“Who is Elizabeth Warren: An in-depth look” promised the Fox News web site. But Hannity’s segment last night on the Democratic candidate for the Massachusetts Senate certainly wasn’t “in-depth;” it concentrated entirely on one thing – whether or how she and Harvard exploited her claim to Cherokee ancestry.
Last month, Fox News was making dubious “jokes” about her having fabricated her Native American ancestry. At least now they’re granting that her great-great-great grandmother did list herself as Cherokee. Hannity concentrated instead on an inconsistency in Warren's messaging: the fact that “for months” Warren said she didn’t know Harvard law school started reporting they had "a Native American female professor" in the year when she was first hired, and that she didn’t know where they got their information. “But now,” said Hannity, (Now? It was more like two weeks ago, gentle reader) “her campaign has released a statement saying, quote, ‘At some point, after I was hired by them, I provided that information to the University of Pennsylvania and Harvard.’ She still insists that it has nothing to do with why she was hired and that she has not benefited from that label.”
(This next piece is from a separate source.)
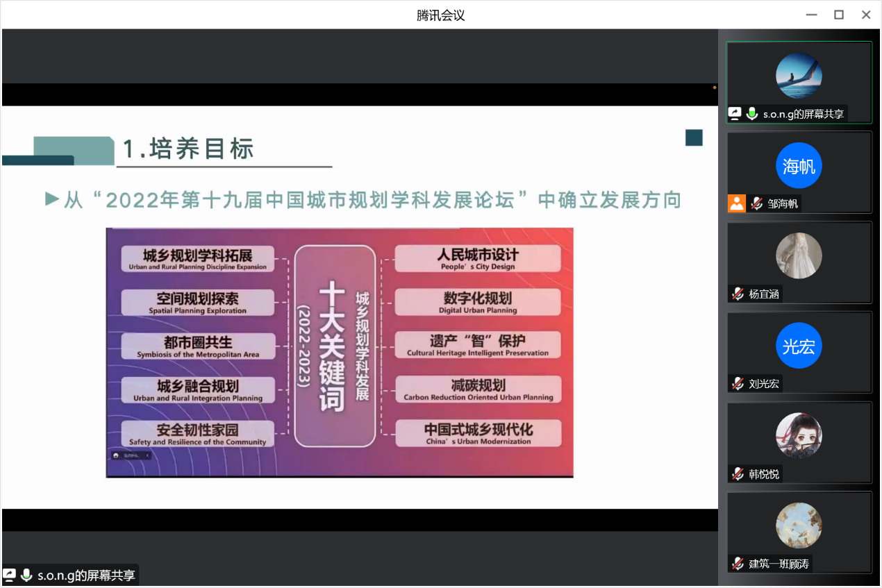Click the screen-share icon in s.o.n.g's participant tile

click(735, 114)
Hannity then brought on Michelle Fields from the Daily Caller and they tried to make some sensational hay out of how she “misrepresented the truth.” How big a deal is this? Big, Fields replied. “This calls into question her integrity and her character…There are moderates and conservative Democrats who are now -- for affirmative action who are now saying, hey, I don't want to vote for someone who gamed the system, who took advantage of economic opportunities and took advantage of the history and the struggles of Native Americans.” (Ooh. Are they really saying that? Despite the controversy, polls say Warren and Republican incumbent Scott Brown are in a dead heat.)
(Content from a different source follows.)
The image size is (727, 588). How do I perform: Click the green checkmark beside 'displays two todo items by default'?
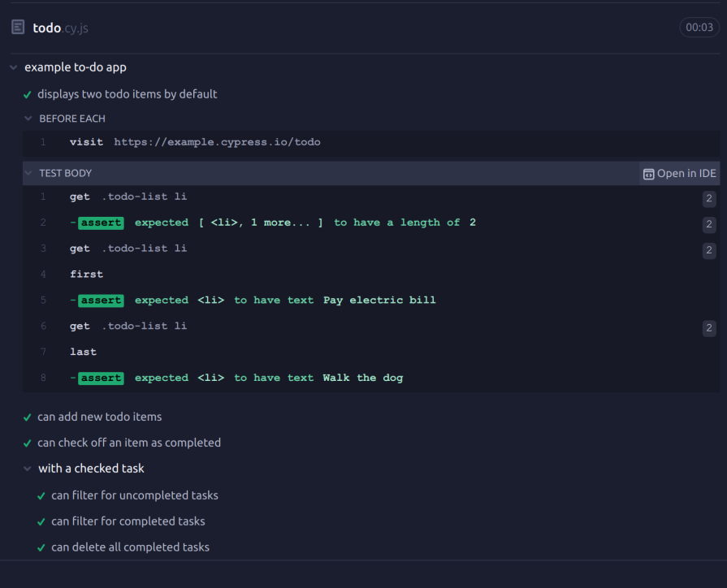pos(27,93)
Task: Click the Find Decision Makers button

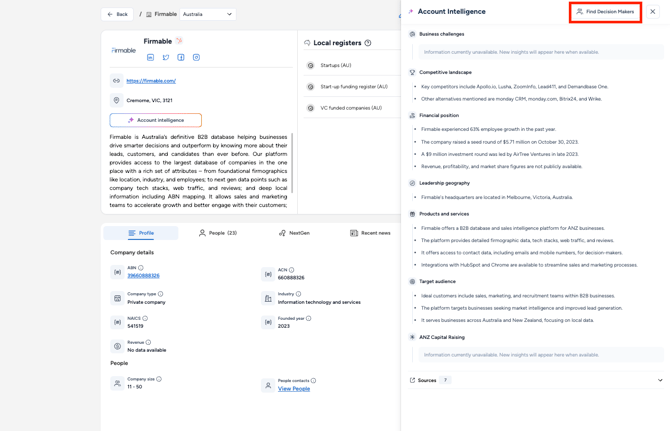Action: [x=605, y=12]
"What does this say about a liberal university like Harvard University" asked Hannity (affecting a snooty upper-class accent while Fields giggled obligingly) "where, you know, they were using this to go out there and say, we've got a Native American female professor -- did they know better?" They should be the ones condemning her, Fields replied sanctimoniously. "And the liberals and progressives who say they are for diversity, who are for affirmative action, they should… condemn her for taking advantage of those ideals and the advantage of those programs."
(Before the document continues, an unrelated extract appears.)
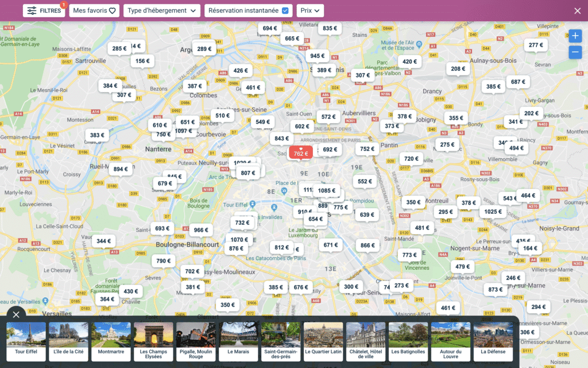Choose the Montmartre neighborhood card
The image size is (588, 368).
[111, 342]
Why try and make hay out of this story? Maybe because, as Hannity said in his introduction, “the balance of power in the United States Senate is hanging by a thread as Democrats hope to keep their slim majority. And it could all come down to one state.” I.E. Massachusetts. So I would humbly conjecture that the Fair and Balanced Fox pundits are hoping to sink a strong Democratic candidate by keeping the controversy on life support.